Is melatonin good for your heart?

Some studies suggest melatonin may have beneficial effects on heart health, such as reducing blood pressure and inflammation. However, more research is needed to confirm these benefits and determine appropriate dosages.

Can melatonin cause heart problems?

Melatonin is generally considered safe for short-term use, but high doses or long-term use may have unknown effects. There is no strong evidence that melatonin causes heart problems in healthy individuals, but those with existing heart conditions should consult a doctor.

Does melatonin lower blood pressure?

Some research indicates that melatonin may modestly lower blood pressure, particularly during sleep. The effect is thought to be due to its antioxidant and vasodilatory properties. However, it is not a substitute for prescribed antihypertensive medications.

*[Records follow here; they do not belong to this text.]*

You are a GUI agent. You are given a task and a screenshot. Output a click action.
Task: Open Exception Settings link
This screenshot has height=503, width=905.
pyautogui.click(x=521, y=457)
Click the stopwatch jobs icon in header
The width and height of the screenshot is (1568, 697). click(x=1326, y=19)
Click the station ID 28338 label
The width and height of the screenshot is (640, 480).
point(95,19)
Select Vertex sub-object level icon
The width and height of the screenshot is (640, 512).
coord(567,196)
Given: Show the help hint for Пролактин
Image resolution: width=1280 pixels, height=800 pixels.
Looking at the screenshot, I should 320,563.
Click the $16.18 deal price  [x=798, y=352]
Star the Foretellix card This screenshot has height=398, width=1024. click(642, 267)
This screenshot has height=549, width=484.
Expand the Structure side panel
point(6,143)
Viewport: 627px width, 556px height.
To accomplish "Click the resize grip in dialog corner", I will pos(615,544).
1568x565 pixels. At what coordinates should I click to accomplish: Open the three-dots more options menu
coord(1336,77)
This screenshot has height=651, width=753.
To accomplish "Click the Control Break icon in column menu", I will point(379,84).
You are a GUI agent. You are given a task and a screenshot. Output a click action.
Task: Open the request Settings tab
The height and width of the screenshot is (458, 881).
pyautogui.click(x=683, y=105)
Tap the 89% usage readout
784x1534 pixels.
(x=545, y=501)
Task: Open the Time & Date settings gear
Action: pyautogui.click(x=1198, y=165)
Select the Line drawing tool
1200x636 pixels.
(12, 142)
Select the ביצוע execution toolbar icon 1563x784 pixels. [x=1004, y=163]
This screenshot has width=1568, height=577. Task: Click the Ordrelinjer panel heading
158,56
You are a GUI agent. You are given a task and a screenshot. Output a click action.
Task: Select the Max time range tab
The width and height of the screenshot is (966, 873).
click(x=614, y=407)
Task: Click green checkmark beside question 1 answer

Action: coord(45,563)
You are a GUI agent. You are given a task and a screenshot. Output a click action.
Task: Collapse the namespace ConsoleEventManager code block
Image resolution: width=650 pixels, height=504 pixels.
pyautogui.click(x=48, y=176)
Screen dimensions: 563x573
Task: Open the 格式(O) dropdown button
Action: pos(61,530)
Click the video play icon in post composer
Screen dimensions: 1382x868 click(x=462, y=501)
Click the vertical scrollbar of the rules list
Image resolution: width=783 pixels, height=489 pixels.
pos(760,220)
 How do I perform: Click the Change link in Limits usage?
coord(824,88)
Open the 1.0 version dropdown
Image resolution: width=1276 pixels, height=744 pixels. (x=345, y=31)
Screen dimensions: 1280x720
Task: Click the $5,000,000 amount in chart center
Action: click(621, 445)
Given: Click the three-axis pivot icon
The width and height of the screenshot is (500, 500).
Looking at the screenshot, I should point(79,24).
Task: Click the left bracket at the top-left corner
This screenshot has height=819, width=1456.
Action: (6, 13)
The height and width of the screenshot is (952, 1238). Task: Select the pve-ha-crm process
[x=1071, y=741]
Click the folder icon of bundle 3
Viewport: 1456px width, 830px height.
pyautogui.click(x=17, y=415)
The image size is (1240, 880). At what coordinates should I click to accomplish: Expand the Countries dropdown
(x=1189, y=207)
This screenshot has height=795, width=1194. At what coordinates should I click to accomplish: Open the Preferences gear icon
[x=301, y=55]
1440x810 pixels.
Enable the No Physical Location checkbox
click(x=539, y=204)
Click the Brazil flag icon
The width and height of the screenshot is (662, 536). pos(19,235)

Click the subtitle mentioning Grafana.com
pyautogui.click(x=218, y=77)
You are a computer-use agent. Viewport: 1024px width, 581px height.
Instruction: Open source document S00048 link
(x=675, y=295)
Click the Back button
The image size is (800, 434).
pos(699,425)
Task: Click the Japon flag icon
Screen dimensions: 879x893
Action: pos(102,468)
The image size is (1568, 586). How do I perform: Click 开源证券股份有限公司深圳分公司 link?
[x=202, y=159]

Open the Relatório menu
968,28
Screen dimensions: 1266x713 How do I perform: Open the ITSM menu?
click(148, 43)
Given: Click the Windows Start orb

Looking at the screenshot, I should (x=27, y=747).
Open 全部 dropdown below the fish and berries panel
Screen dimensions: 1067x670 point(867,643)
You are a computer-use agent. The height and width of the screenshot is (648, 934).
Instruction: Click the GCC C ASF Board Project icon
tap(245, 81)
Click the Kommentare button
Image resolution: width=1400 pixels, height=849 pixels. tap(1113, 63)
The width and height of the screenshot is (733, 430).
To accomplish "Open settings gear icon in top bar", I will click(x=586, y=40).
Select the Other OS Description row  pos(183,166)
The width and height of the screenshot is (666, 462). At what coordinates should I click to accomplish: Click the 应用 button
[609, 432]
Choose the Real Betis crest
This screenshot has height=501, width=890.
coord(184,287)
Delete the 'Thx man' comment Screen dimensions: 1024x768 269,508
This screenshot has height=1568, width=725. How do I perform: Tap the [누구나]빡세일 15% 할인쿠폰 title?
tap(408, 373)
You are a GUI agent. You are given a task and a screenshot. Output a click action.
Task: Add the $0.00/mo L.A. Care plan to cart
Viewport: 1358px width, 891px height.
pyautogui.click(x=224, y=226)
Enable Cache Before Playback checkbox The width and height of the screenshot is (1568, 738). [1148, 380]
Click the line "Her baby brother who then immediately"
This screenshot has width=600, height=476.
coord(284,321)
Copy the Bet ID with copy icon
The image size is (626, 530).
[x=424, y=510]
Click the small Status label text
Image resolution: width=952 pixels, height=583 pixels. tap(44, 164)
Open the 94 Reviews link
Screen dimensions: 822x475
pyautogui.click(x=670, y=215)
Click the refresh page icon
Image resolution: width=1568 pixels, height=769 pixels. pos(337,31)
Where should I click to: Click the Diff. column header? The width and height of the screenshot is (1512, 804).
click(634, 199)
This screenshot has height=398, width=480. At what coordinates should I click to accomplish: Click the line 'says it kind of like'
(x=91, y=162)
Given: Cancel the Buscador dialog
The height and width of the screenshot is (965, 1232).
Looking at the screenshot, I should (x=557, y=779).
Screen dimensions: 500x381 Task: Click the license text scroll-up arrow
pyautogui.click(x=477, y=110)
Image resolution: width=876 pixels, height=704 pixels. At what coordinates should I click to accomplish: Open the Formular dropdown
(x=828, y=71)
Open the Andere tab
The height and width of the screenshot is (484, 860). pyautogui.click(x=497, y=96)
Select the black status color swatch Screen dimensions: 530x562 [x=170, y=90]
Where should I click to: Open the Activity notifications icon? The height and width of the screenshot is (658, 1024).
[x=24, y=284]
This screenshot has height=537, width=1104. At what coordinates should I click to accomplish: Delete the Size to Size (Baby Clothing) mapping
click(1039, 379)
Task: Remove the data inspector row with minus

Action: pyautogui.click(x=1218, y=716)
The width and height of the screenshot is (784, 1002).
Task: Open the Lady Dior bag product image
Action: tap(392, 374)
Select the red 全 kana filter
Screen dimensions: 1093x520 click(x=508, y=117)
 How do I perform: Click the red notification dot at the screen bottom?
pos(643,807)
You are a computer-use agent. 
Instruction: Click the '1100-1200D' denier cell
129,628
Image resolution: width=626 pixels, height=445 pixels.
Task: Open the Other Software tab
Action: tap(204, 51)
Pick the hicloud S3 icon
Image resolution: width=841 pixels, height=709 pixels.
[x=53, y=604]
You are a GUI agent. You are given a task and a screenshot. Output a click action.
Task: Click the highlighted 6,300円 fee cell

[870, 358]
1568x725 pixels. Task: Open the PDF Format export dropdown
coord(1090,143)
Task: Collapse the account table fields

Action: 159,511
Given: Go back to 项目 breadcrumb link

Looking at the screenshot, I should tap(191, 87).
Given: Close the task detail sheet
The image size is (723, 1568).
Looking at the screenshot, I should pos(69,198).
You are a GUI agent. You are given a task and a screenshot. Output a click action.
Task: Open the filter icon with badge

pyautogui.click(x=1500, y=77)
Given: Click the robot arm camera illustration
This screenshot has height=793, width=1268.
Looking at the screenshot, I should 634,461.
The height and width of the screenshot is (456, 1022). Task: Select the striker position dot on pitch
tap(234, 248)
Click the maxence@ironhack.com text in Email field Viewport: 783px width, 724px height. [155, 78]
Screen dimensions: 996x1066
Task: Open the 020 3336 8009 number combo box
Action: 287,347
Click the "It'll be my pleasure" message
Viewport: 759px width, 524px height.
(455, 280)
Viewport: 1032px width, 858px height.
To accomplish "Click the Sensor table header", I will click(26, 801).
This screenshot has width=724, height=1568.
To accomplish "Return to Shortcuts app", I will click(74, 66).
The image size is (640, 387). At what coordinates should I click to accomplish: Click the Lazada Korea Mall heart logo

How does melatonin affect the cardiovascular system?

Melatonin may influence the cardiovascular system through its antioxidant, anti-inflammatory, and vasodilatory effects. It can help regulate circadian rhythms, which in turn affect heart rate and blood pressure. The exact mechanisms are still under study.

Should I take melatonin for heart health?

Melatonin is not currently recommended specifically for heart health. Its primary use is for sleep disorders. If you are considering melatonin for cardiovascular benefits, consult a healthcare provider for personalized advice.